The fall of an arrogant man

Published : 26 Nov 2015, 11:24 AM
Updated : 26 Nov 2015, 11:24 AM

The self-proclaimed razakar Salauddin Quader Chowdhury's wayward and raucous politics came to an ignominious end on 22 November.

Future students of political science and political researchers will certainly be horrified when they study his political life that began in 1971 as a collaborator of the Pakistani forces and ended in 2015 at the end of a hangman's rope.

They will take note of the fact that he had no qualms of conscience mocking the very birth of Bangladesh and Bengali language; denigrating Bangabandhu Sheikh Mujibur Rahman and other leaders of the largest political party of the country the Awami League, and scholars and civil society members of the country. Till the end, he remained a fervent Pakistani ideologue who could never accept the birth of Bangladesh despite the fact that he was a Bengali in every sense of the term.
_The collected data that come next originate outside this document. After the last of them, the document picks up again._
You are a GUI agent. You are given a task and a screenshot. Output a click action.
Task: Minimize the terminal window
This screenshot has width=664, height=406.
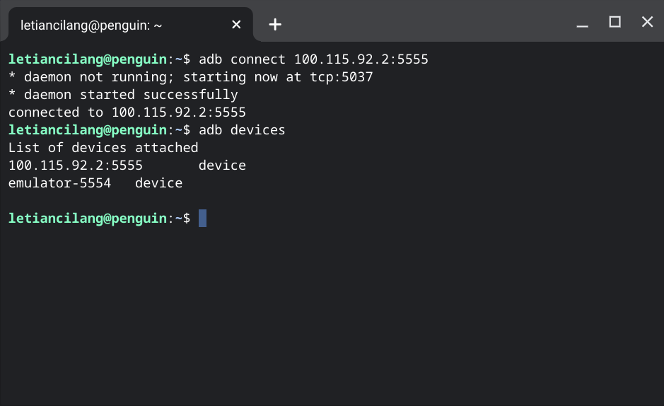[582, 22]
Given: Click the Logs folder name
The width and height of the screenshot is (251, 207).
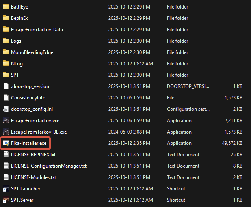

Despite being a collaborator of the Pakistan occupation army, Salauddin Quader thrived on the soil of the land as a "national" of Bangladesh, earned his wealth here and sat in our sacred Parliament, and yet remained busy humiliating the country and its people at every opportunity that came his way. He maintained warm relations with countries and groups that were known to be "unfriendly" to Bangladesh.

SQ Chowdhury demonstrated no love for the common people of Bangladesh, simply because they lived outside the periphery of his narrow vision. He lived in an alienated cocoon. He did not even spare anyone from his own constituency who had annoyed him over a trifle.

There are examples aplenty of the many offensive comments he made about top BNP leaders while he was a political advisor to the party chief. He was ultimately thrown out of the party for exercising power beyond acceptable norms. He is known to have commented: "So long the dog used to move its tail, now the tail is moving the dog", in a clear reference to the influence of Khaleda Zia's son Tareque Rahman over his mother in taking party decisions, especially when he ruled from the infamous Hawa Bhaban in Banani.

Salauddin's unabashed arrogance, disrespect and audacity while commenting on the formation and functioning of The International Crimes Tribunal (ICT) in 2009 outraged the entire nation but he remained blatantly blasé in his determination to undermine the court. He resorted to misguiding the court on many occasions by telling lies about his whereabouts in 1971 and his role in the nine-month occupation period. Towards the very end he pleaded for permission to bring some witnesses from Pakistan and other countries to prove that he was not in Bangladesh in 1971.

His mind worked in a bizarre way. A close study of his personality suggests that was driven by pathological hatred of and blind rage against the government, rule of law, and the people of the country.

Did he have some kind of premonition about his end when he once commented in court that it would ultimately hang him? On another occasion he had shouted before the court, "I am a razakar, my father was a razakar, so what are you going to do about it?" Such words only betrayed his inner beliefs and convictions.

If one follows his politics of the last 40-plus years and numerous caustic comments that he gifted the nation one would like to believe that he was made of the stuff that create the great tyrants of history. One shudders at the thought at what he would have done if he had absolute power to run the country.

Salauddin Quader Chowdhury steered his own boat in his perilous journey to doom. Other politicians of present and future should study his life and take lessons. The lesson is, no one can go far by doing politics for the party or the cult members only through ignoring the masses.

When a politician starts to go overboard he begins to pen his own epitaph.